August 26, 2014
Class: Tuesdays and Thursdays, 4:40 pm - 5:55 pm, Perkins 2-065
Course webpage: https://stat.duke.edu/courses/Fall14/sta112.01/
Class attendance is a firm expectation; frequent absences or tardiness will be considered a legitimate cause for grade reduction
Exact ranges for letter grades will be curved and cutoffs will be determined after the final exam
The more evidence there is that the class has mastered the material, the more generous the curve will be
Bring your laptop to class every day
Short survey to gauge your previous exposure to topics relevant to the course
Teams of 3-5 students for in-class activities and projects
Larger computational tasks twice throughout the semester
Present findings to class
Collaborative / fully reproducible work
Single take home final exam that you are expected to complete individually
Complete a number of small computational tasks that cover the breadth of the material presented in the class
I will regularly send announcements by email, please make sure to check your email daily
Any non-personal content-related questions should be posted on Piazza
Before posting a new question please make sure to check if your question has already been answered, and answer others' questions
Duke Community Standard:
I will not lie, cheat, or steal in my academic endeavors;
I will conduct myself honorably in all my endeavors; and
I will act if the Standard is compromised.
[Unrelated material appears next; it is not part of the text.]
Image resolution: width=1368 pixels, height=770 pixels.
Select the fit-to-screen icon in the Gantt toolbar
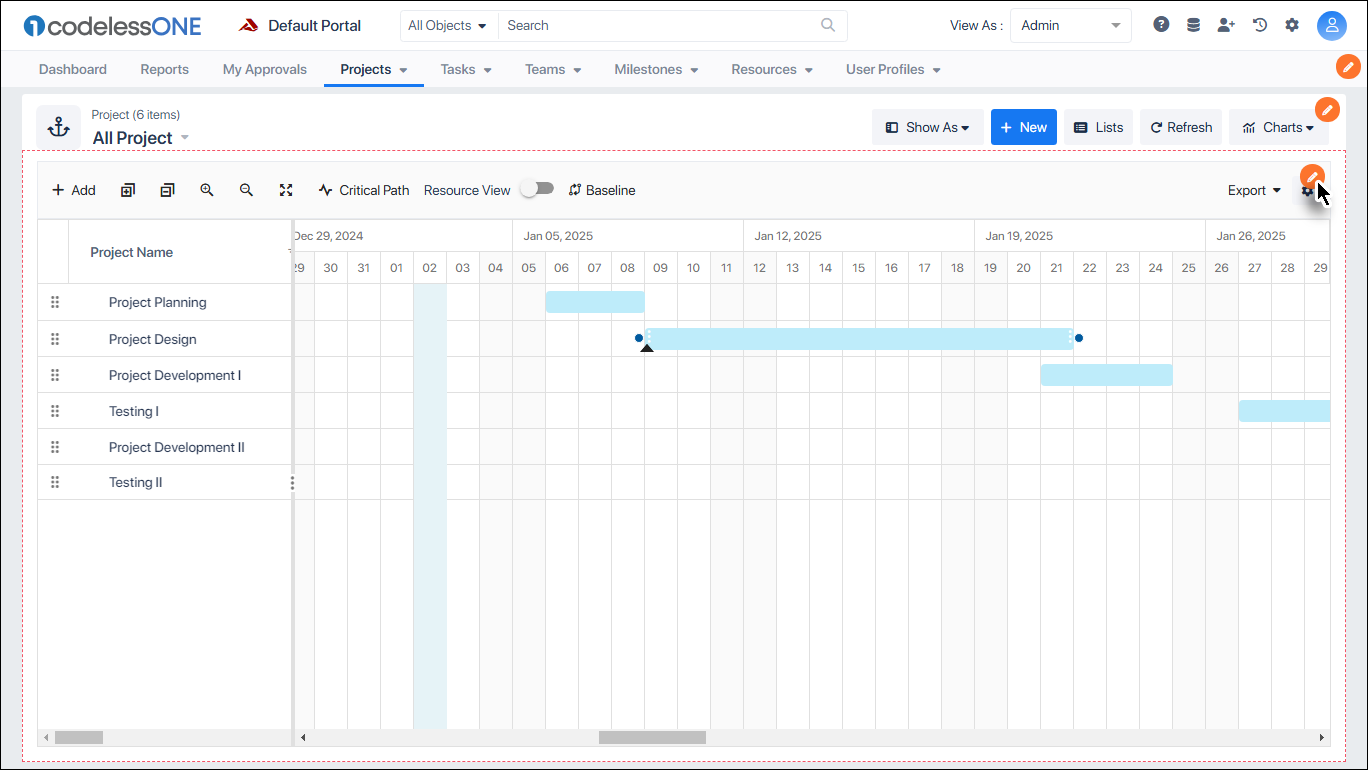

A huge volume of code is available on the web to solve any number of problems
Unless I explicitly tell you not to use these resource the course’s policy is that you may make use of these resources (e.g. StackOverflow) but you must explicitly cite where the code was obtained from in your comments
Any recycled coded that is discovered and is not explicitly cited will be treated as plagiarism
The one exception to this rule is that you may not directly share code with another team in this class, you are welcome to discuss the problems together and ask for advice, but you may not send or make use of code from another team
Students who miss graded work due to a scheduled varsity trip, religious holiday or short-term illness should fill out an online NOVAP, RHoliday or short-term illness form respectively
If you cannot complete an assignment on the due date due to a short-term illness, you have until noon the following day to complete it at no penalty, then the regular late work policy kicks in
Those with a personal emergency or bereavement should seek a Dean’s Excuse; check with your academic dean for details
late, but same day: -10%
late, next day: -20%
2 days or later: no credit
Please refrain from texting or using your computer for anything other than coursework during class
You must be in class on a day when you're scheduled to present, there are no make ups for presentations
Regrade requests must be made within 3 days of when the assignment is returned, and must be submitted in writing
Only work that is clearly assigned as team work can be completed collaboratively
Use of disallowed materials during the take home exam will not be tolerated
A group of researchers at Indiana University has announced a research effort demonstrating that appearances of candidates’ names on Twitter can help predict election results.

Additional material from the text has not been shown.